Après une introduction par le Professeur Henri Derroitte, Rick Van Lier, ecclésiologue et coordinateur scientifique de l’EcclesiaLab, a exposé la démarche de coévaluation. Soulignant que nous avons les pratiques de nos ecclésiologies et les ecclésiologies de nos pratiques, il a invité à prendre conscience de nos images de l’Église.

Si le Nouveau Testament en propose pas moins de quatre-vingt-cinq, trois d’entre elles se dégagent: peuple de Dieu, corps du Christ, temple du Saint-Esprit. L’insistance sur l’une ou l’autre colore la pastorale: par exemple, l’accentuation sur l’Esprit est plutôt liée avec la dimension de prière personnelle, l’importance accordée aux «périphéries» est associée au peuple de Dieu, tandis que la recherche d’unité et de communion renvoie à l’image du corps du Christ.

Ce qui vaut pour nos représentations spontanées influe aussi sur nos dispositifs ecclésiaux: un partage de la Parole, une adoration eucharistique ou une distribution de vivres sont des activités d’Église mais dans des «styles» différents. D’où l’importance de disposer d’un outil d’évaluation des pratiques.

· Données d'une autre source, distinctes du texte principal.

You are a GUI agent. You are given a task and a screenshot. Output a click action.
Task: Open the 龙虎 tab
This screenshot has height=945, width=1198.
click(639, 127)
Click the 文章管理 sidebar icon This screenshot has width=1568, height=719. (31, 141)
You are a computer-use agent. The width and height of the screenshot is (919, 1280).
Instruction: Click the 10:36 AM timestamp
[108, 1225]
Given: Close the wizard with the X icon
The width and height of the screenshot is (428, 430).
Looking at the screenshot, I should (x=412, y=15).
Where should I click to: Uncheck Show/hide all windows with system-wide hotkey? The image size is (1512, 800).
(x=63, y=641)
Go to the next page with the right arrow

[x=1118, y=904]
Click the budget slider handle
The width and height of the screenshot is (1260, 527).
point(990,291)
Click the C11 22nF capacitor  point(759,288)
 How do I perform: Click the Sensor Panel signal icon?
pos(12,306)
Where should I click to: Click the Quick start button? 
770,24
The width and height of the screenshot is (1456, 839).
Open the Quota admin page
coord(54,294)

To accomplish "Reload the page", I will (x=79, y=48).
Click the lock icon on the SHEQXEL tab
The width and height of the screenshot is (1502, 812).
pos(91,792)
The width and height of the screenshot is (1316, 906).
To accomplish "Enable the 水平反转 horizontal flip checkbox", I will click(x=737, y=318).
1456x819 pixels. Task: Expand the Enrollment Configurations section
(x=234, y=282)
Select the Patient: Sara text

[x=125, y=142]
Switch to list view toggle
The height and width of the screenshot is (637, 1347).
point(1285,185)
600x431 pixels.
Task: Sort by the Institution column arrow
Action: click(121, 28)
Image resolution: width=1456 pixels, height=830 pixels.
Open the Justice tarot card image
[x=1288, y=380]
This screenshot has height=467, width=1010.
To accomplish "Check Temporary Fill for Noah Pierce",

Un radar pour la pastorale

Cet outil a été expliqué par le Professeur Arnaud Join-Lambert. «Radar ecclésiologique», il n’a pas pour objectif de distribuer des bons ou mauvais points aux diverses activités ecclésiales, mais celui, essentiel, de qualifier ces pratiques, en vue de les améliorer afin que l’Église devienne toujours plus ce pour quoi elle est faite. Il consiste en une grille d’analyse de récits.

Un ou plusieurs responsables d’une activité racontent ce qui est fait devant des écoutants bienveillants. Ces derniers discernent ensemble jusqu’où les différentes dimensions de la vie de l’Église sont rencontrées par l’activité: quelle place est faite à la prière personnelle, à la liturgie, à la convivialité, au service, à l’ouverture à tous… Il en résulte une «carte» avec des insistances et des absences. Par exemple, telle messe des familles privilégie la fraternité, l’ouverture et la Parole de Dieu, mais ne met pas en avant la transmission de la foi ou prend quelques libertés avec la liturgie.

Se former en s’exerçant

Deux ateliers ont permis d’apprivoiser l’outil en se frottant à des cas concrets. Six exemples étaient proposés, chaque participant pouvant en entendre et en discuter deux: communauté du Béguinage de Cornillon, pôle jeunes à Tubize… Ces deux séquences d’une heure et demie furent suffisantes pour convaincre de la pertinence de ce «radar», et pour donner les moyens de l’utiliser dans l’évaluation de nos dispositifs ecclésiaux. Ce qui était le but des organisateurs, comme l’a indiqué en finale Philippe Hugo, à qui il avait été demandé de relire la journée.

Le directeur du Centre catholique romand de la formation en Église, par ailleurs diacre, a insisté sur la nécessité d’avoir une pratique réflexive, selon ce que l’on pourrait nommer un cercle vertueux où l’expérience est mise en récit puis analysée (grâce au radar) dans un récit sur le récit, analyse qui est ensuite reprise par les porteurs d’expérience afin d’améliorer leur pratique.

Un temps d’hommage

La journée a été suivie d’un très agréable temps d’hommage au Professeur Henri Derroitte, qui accédera dans quelques mois à l’éméritat. Plusieurs collègues de l’UCL et d’ailleurs –Arnaud Join-Lambert, Geert Van Oyen, Catherine Chevalier, Gilles Routhier et Olivier Riaudel– ont rappelé l’importance du travail effectué par Henri Derroitte au long de sa carrière: professeur à l’UCL, où il est encore vice-doyen, il a enseigné à l’Institut International Lumen Vitae, ainsi qu’à l’Île Maurice, dans le Jura Suisse, à Liège, Montréal, Ottawa et Paris, il a animé trois revues, dirigé cent-cinq mémoires et vingt-cinq doctorats.

Il a aussi joué un rôle déterminant dans la mise sur pied du Certificat d’université en Didactique de l’Enseignement Religieux et du Certificat d’étude en Théologie Pastorale. Et il a fait cela avec un souci des autres, du bien commun et de l’Église qui l’honore. Un livre d’hommage lui a été offert, qui fait écho à ses travaux: Une Église se lève. Figures d’avenir, Éditions jésuites-Novalis, 2024.